Semiconductor nanocrystals (hereinafter “nanocrystals” or “NCs”) are desirable for use in LEEs due to properties such as ease of tunability and high emission quantum yield (hereinafter “QY”). For use in an LEE, the nanocrystals preferably are incorporated into a dense film; however, nanocrystal use in LEE dense films suffers from disadvantages, such as reduced QY. Without being limited by theory, it is thought that, due to a distribution of QYs in a given NC ensemble, close proximity of nanocrystals allows undesirable energy transfer from high QY nanocrystals to any nearby low QY nanocrystals (“bad” energy transfer). Forster energy transfer is the most dominant energy transfer process that occurs between NCs and the rate of this process correlates to r−6, where r is the distance between the centers of the NC's. This process generally results in loss of emission efficiency as well as a shifting of the emission spectrum to longer wavelengths, also known as “red shift.”

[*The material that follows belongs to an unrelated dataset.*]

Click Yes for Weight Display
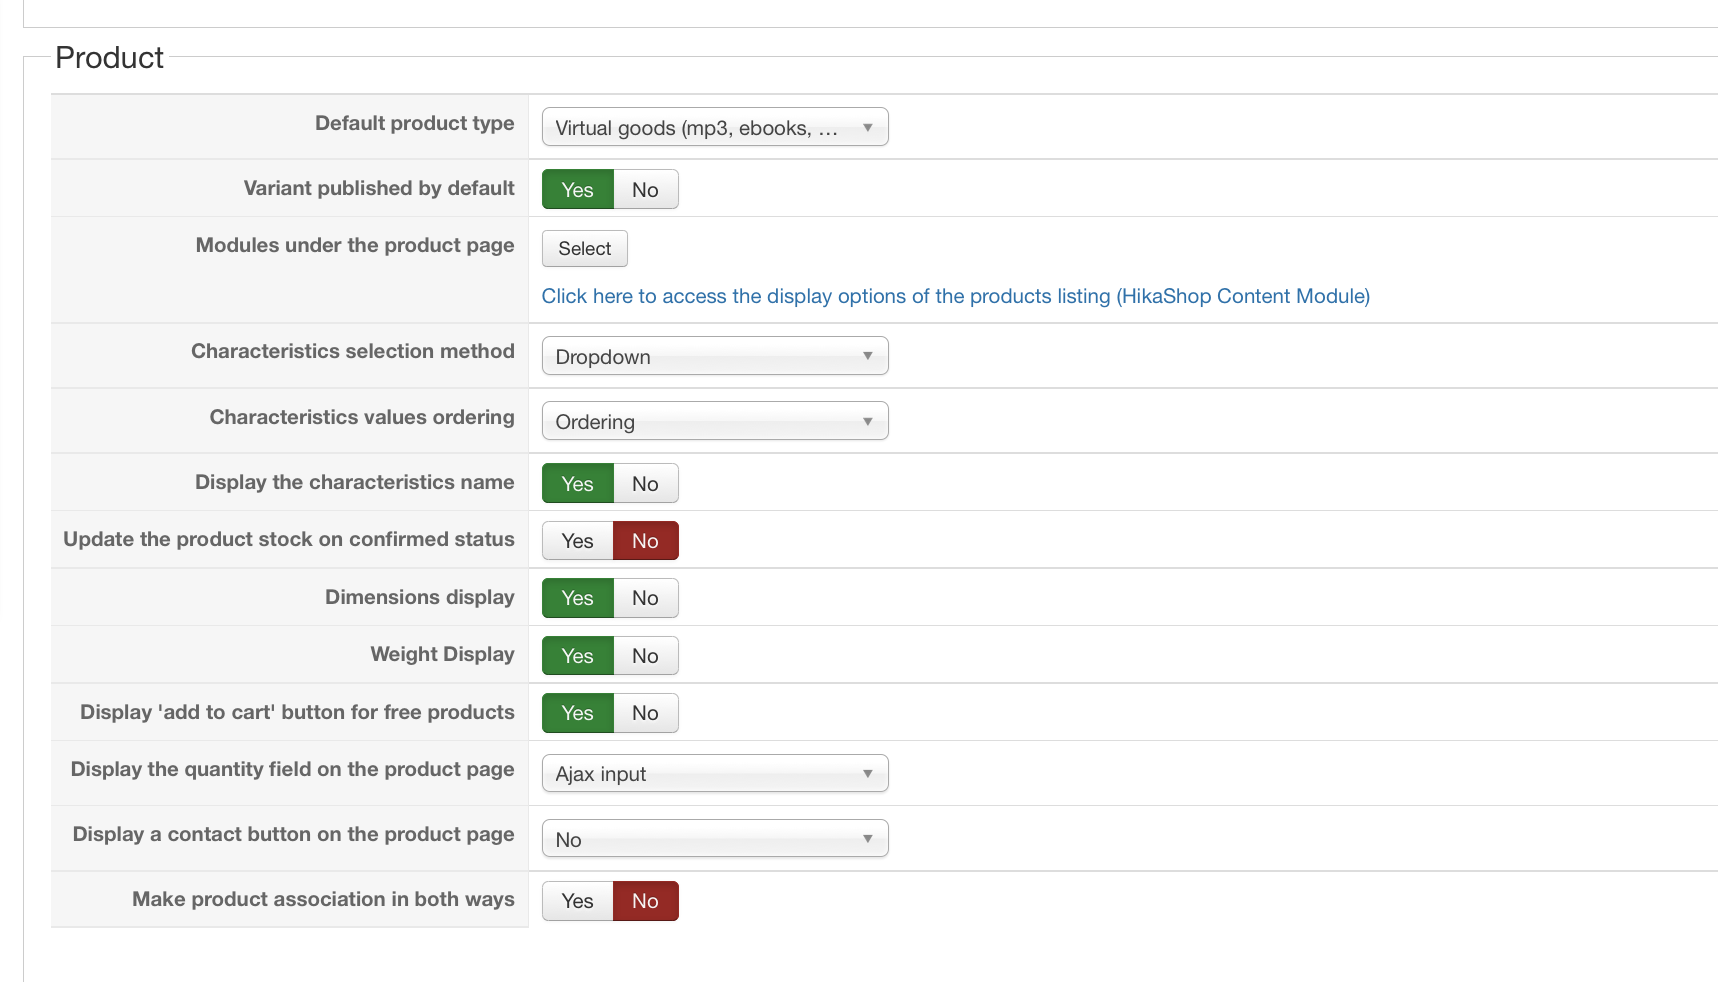1718x982 pixels. click(577, 656)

Traditionally, solutions to this problem have focused on limiting the transfer of energy between nanocrystals, for example, by diluting the concentration of nanocrystals in the film. However, the presence of fewer nanocrystals leads to a lower probability of excitation, lower emitter density, and thus reduced brightness.
A need exists, therefore, for compositions comprising nanocrystals which do not exhibit reduced brightness and red-shifted emission when used in dense film LEE's.